5 Responses to “ 736 Piano (Bobo Stenson trio) ”

  1. Bishop on 21 octobre 2010 at 11 h 30 min

    Très bon choix. Le contexte est parfait pour s’arrêter quelques minutes j’ai envie de dire, surtout avec une très belle journée bien froide.

    • KMS on 21 octobre 2010 at 13 h 49 min

      Il faudra que j’ajoute le lien spotify, tout le disque est comme cela, parfois plus aventureux, plus exigeant (un morceau d’Alban Berg), mais tout aussi beau et dépouillé.

  2. Bengalolo on 21 octobre 2010 at 13 h 37 min

    Bien vu le coup du son ECM

    • KMS on 21 octobre 2010 at 13 h 47 min

      Disons que c’est le style de musique et de jeu parfait pour le son ECM, en même temps ce n’est pas par hasard s’ils sont chez eux et/ou inversement.

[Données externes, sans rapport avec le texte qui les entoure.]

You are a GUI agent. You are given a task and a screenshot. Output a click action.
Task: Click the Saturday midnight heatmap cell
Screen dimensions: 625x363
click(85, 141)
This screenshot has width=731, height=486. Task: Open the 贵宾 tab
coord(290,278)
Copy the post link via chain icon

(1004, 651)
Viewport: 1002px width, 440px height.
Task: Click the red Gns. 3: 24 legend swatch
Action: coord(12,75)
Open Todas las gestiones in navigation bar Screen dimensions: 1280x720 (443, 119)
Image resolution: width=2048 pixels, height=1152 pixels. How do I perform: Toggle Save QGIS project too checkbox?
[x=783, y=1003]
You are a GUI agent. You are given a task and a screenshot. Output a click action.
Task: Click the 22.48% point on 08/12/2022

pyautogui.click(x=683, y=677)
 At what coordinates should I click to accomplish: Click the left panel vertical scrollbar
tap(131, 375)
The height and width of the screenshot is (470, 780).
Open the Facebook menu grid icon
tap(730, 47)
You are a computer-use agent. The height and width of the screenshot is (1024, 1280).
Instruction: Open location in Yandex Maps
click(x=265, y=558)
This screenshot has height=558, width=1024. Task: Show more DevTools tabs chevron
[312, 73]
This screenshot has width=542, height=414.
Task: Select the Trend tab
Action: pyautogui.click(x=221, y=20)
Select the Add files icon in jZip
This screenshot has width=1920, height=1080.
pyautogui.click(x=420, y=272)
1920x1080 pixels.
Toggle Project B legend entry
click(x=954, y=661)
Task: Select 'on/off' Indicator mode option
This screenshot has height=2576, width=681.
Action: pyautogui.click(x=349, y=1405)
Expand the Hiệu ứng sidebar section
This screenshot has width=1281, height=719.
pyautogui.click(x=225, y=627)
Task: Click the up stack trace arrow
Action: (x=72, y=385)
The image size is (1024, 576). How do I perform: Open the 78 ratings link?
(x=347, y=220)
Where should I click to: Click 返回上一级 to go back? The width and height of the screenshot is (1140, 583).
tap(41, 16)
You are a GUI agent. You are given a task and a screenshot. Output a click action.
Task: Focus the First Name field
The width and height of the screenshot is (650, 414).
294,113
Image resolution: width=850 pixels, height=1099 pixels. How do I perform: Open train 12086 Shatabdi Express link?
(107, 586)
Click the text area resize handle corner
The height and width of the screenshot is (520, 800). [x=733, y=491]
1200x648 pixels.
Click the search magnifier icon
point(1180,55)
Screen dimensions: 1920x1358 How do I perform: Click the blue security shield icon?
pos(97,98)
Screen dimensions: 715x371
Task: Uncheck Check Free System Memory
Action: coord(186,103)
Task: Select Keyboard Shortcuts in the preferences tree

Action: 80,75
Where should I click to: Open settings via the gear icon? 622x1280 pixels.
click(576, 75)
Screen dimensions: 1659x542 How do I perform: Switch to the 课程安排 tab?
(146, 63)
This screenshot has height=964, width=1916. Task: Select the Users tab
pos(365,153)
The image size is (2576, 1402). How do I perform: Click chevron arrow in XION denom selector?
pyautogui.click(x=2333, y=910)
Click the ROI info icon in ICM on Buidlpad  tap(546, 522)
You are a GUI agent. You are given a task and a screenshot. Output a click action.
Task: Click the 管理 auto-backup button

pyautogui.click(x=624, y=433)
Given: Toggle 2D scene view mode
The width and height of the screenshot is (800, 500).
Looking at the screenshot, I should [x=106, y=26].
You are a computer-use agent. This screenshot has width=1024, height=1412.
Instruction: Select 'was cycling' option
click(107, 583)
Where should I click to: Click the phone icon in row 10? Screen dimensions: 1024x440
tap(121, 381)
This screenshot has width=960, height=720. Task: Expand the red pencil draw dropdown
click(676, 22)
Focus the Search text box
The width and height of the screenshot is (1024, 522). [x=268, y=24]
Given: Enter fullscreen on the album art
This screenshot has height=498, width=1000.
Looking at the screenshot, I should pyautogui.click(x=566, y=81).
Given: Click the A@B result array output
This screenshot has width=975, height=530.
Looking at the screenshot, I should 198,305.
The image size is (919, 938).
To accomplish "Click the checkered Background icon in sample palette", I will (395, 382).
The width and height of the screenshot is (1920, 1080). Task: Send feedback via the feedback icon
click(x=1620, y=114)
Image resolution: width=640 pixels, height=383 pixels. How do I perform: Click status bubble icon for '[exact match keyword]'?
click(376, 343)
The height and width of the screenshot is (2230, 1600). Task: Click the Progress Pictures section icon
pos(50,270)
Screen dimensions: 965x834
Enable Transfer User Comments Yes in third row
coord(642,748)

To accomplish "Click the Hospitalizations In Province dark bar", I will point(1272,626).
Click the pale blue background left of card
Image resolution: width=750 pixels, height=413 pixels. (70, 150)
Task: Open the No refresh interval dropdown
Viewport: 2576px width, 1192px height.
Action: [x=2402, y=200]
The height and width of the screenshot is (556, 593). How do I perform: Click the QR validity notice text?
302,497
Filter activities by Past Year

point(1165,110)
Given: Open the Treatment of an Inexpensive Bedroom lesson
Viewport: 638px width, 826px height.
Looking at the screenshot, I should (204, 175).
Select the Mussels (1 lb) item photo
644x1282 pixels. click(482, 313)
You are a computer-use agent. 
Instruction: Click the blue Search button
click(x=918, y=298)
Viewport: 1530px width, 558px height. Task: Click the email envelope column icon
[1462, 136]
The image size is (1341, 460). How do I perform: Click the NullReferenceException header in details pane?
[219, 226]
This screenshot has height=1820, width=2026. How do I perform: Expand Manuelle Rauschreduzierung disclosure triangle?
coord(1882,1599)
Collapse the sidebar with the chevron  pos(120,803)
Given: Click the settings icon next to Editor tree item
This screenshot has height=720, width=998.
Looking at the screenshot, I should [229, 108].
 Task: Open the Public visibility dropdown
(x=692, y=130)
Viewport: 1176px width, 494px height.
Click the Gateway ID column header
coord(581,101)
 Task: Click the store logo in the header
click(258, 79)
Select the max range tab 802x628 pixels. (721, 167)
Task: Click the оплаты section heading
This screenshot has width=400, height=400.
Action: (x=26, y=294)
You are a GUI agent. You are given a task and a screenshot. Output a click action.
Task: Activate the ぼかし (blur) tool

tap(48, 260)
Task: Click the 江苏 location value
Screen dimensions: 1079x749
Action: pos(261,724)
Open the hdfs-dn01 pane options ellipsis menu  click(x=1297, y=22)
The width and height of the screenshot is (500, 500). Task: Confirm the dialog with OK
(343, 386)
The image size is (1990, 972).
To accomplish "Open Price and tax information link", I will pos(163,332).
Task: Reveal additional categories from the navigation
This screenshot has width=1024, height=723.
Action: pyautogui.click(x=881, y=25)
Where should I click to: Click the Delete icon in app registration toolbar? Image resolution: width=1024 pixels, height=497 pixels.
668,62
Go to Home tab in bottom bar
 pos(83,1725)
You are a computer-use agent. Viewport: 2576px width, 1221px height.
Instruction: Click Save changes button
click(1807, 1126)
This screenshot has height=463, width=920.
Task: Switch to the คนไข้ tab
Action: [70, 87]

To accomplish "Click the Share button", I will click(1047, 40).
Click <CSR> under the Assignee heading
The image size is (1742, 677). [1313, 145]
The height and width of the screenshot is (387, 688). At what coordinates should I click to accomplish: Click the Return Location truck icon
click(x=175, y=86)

  3. PdB on 21 octobre 2010 at 22 h 55 min

    tu vois, j’adore ce morceau, j’adore le piano et tu as raison, c’est typiquement l’instrument, le son, la musique dont on a besoin, comme l’orgue va avec l’église, le piano va avec la nostalgie, la mélancolie, l’automne, le vent et un peu de pluie, mais aujourd’hui, il faisait beau, aujourd’hui, sur les tréteaux il y avait M. dans sa boîte, demain on posera ses cendres sur la plage, comme il le voulait, c’est plutôt sympa comme fin, rejoindre les dauphins et l’océan, c’est plutôt triste comme histoire, mais qu’est-ce qu’on peut faire, c’est comme ça, parfois les choses arrivent, tu vois, ce type-là je ne le connaissais pas, voilà qu’il expose ses dessins, travaux, dans une épicerie italienne, voilà, et puis de fil en aiguille on pourrait dire si on n’avait pas peur de ces clichés, voilà qu’il s’installe, on l’aide pourquoi non, on l’aide puisqu’il est malade, la complète, puisqu’il survit, on l’aide il n’y a pas de raison, on lui achète deux tableaux, sans un mot fou de vous, on le revoit à l’anniversaire de son père et de sa soeur, le voilà, on le raccompagne en voiture, laissez moi au coin, d’accord, je vais marcher, d’accord, il suffit de passer le pont, tu es sûr ? oui,laissez moi, c’est juste de l’autre côté, d’accord, voilà, on s’en va, on va boire un verre de vin, deux heures du matin gare de l’est, on parle, voilà, le monde, l’automne, voilà, un autre jour, avec son fils, avec sa fille, un an plus tard, j’adore le piano, j’adore la musique, même celle de cet orgue, même si l’homme chante des chansons un peu, comment dire, idiotes ? bah, qu’est-ce que ça fait, c’est de la musique, alors voilà, oui, le soleil la pluie, le monde et le vent et demain sur l’écume des vagues, sur l’eau, salée, demain loin de la plage, au loin à l’horizon s’envoleront…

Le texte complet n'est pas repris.